_Saved entries_.
= Beginning of Section =
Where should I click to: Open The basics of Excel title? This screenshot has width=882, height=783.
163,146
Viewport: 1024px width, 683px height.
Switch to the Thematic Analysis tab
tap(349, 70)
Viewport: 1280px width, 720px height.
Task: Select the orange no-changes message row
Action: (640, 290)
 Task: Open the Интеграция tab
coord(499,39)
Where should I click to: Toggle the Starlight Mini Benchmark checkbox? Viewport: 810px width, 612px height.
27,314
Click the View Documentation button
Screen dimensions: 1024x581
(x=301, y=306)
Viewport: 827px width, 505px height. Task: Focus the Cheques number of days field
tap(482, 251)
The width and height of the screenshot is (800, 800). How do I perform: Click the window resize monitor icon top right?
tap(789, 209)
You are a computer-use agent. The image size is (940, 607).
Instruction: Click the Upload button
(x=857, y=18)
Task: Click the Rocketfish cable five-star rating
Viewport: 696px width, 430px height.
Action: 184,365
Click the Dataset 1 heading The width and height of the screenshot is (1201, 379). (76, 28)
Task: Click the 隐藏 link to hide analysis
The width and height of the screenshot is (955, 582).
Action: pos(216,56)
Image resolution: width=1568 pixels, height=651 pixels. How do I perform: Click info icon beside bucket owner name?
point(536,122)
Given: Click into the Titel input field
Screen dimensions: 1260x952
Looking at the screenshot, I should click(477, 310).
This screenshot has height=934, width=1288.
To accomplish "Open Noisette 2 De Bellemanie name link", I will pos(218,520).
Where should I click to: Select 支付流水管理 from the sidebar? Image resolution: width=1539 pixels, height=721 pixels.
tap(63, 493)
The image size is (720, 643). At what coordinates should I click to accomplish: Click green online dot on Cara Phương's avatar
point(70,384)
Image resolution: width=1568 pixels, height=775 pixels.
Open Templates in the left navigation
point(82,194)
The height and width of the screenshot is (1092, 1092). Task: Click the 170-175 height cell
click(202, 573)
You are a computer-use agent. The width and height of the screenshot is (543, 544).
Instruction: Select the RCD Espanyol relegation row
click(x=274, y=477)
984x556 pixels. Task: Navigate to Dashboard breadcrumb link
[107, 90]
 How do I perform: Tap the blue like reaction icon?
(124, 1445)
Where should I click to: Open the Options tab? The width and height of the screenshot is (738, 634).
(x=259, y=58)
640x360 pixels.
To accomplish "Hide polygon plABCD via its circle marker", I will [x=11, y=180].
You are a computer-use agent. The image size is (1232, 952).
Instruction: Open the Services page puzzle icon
= End of Section =
_Assignment_.
Which lines of the records above contain the word "will"? Copy each of them.

_The answer_.
To accomplish "Open Noisette 2 De Bellemanie name link", I will pos(218,520).
To accomplish "Hide polygon plABCD via its circle marker", I will [x=11, y=180].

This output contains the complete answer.